Construção de um Modelo de Elevação Digital de Terreno para a Ilha dos Marinheiros, Rio Grande, RS, com uso de DGPS e Rotinas de Geoprocessamento Tagliani C.R.A.1; Conterato M.R.2 Antiqueira J.A.F.1; Calliari L.J.1; Tagliani P.R.3; Soares M.N.1 1Departamento de Geociências - FURG 2Departamento de Materiais e Construção - FURG 3Departamento de Oceanografia - FURG

RESUMO Este artigo apresenta as técnicas utilizadas para a geração de um modelo de

elevação digital do terreno para a Ilha dos Marinheiros, Rio Grande, RS, Brasil. O modelo foi elaborado em um Sistema de Informações Geográficas a partir de pontos de controle geodésicos de alta precisão, coletados por um receptor GPS marca Ashtech, modelo ProMark 2. Tendo como ponto de partida o marco geodésico da Estação Naval do Rio Grande, foram materializados duas bases em pontos extremos da ilha, a partir das quais foram adquiridos os demais pontos.
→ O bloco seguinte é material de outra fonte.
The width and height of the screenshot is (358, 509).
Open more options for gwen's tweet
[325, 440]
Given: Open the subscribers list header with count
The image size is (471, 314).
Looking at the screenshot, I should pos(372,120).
No pós-processamento os arquivos gerados no GPS foram descarregados em computador, separados por data de coleta e processados posteriormente. A determinação dos parâmetros de precisão do projeto para os pontos pós-processados na horizontal foi de 0,02 m + 1 ppm, e na vertical de 0,04 m + 2 ppm. Problemas ocasionados por comunicação com a rede de satélites e condições atmosféricas adversas inutilizaram parte dos dados coletados em campo. A falta de dados em alguns locais da ilha foi compensada pela digitalização manual no programa Surfer 8.0, utilizando com referência três camadas de informações: uma imagem de satélite de alta resolução (Ikonos), um mapa geomorfológico e um mapa de vegetação e uso atual do solo, todos precisamente georreferenciados a partir de 12 pontos de controle coletados com o DGPS. Em que pese os problemas ocorridos no levantamento de campo, considera-se que o levantamento altimétrico realizado com auxílio de DGPS é bastante vantajoso em relação aos métodos mais tradicionais.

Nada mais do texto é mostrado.